Exercise data:
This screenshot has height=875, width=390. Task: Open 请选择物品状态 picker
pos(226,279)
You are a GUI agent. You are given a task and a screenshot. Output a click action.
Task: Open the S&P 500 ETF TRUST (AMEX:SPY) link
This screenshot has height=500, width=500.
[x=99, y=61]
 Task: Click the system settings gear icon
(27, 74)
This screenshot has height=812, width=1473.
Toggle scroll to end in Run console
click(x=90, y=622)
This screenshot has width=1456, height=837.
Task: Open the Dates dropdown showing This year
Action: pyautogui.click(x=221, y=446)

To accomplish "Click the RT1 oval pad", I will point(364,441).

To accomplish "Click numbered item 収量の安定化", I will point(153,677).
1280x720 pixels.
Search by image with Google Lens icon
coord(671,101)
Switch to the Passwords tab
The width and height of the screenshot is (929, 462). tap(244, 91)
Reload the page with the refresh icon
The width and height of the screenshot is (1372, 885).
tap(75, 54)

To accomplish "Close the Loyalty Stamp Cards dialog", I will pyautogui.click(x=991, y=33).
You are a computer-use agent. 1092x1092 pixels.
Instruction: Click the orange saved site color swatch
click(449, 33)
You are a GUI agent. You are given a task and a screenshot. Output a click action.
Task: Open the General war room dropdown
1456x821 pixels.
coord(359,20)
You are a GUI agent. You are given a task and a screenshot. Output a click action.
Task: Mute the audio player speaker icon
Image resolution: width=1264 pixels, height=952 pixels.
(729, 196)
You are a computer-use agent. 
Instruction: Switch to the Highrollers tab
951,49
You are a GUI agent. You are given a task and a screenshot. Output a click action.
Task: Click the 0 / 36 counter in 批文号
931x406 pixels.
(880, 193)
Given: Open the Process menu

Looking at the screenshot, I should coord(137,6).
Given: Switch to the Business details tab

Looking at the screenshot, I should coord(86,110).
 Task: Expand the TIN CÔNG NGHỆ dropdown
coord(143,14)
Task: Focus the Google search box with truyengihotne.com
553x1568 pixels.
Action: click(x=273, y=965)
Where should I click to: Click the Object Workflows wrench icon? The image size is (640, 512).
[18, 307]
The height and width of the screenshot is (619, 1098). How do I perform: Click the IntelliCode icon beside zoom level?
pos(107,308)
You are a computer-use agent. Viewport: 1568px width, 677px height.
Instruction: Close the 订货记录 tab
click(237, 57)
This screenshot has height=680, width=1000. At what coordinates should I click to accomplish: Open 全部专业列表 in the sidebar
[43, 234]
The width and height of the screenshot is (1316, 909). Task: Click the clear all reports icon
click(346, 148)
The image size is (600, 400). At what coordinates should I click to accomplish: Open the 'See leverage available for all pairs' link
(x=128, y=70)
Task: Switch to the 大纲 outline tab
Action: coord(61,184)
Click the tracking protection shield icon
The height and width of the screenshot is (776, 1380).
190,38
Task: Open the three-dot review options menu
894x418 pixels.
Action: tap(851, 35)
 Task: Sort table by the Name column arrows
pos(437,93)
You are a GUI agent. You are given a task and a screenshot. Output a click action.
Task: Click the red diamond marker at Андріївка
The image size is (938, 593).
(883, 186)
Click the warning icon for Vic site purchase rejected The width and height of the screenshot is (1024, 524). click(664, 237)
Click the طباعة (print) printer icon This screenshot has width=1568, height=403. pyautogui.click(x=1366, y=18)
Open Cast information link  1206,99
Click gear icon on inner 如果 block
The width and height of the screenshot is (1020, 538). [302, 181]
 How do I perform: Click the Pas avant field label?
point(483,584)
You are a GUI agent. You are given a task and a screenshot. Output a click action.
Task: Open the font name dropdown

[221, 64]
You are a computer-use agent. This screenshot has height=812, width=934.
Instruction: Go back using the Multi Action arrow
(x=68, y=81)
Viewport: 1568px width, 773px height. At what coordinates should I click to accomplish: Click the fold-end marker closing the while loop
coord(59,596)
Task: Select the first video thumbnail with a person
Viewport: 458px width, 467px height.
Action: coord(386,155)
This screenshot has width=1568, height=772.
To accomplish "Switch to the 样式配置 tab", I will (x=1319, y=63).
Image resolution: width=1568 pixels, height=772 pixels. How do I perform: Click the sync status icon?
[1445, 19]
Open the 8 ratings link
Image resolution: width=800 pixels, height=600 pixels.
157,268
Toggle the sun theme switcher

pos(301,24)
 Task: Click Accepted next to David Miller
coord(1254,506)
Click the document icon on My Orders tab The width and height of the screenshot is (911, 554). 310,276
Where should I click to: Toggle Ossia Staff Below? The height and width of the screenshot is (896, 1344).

What you have to do: Referring to the material above, set down exactly the lines between the line with "Task: Click the system settings gear icon" and the line with "Reload the page with the refresh icon", inclusive, and no other lines.

Result:
 Task: Click the system settings gear icon
(27, 74)
This screenshot has height=812, width=1473.
Toggle scroll to end in Run console
click(x=90, y=622)
This screenshot has width=1456, height=837.
Task: Open the Dates dropdown showing This year
Action: pyautogui.click(x=221, y=446)

To accomplish "Click the RT1 oval pad", I will point(364,441).

To accomplish "Click numbered item 収量の安定化", I will point(153,677).
1280x720 pixels.
Search by image with Google Lens icon
coord(671,101)
Switch to the Passwords tab
The width and height of the screenshot is (929, 462). tap(244, 91)
Reload the page with the refresh icon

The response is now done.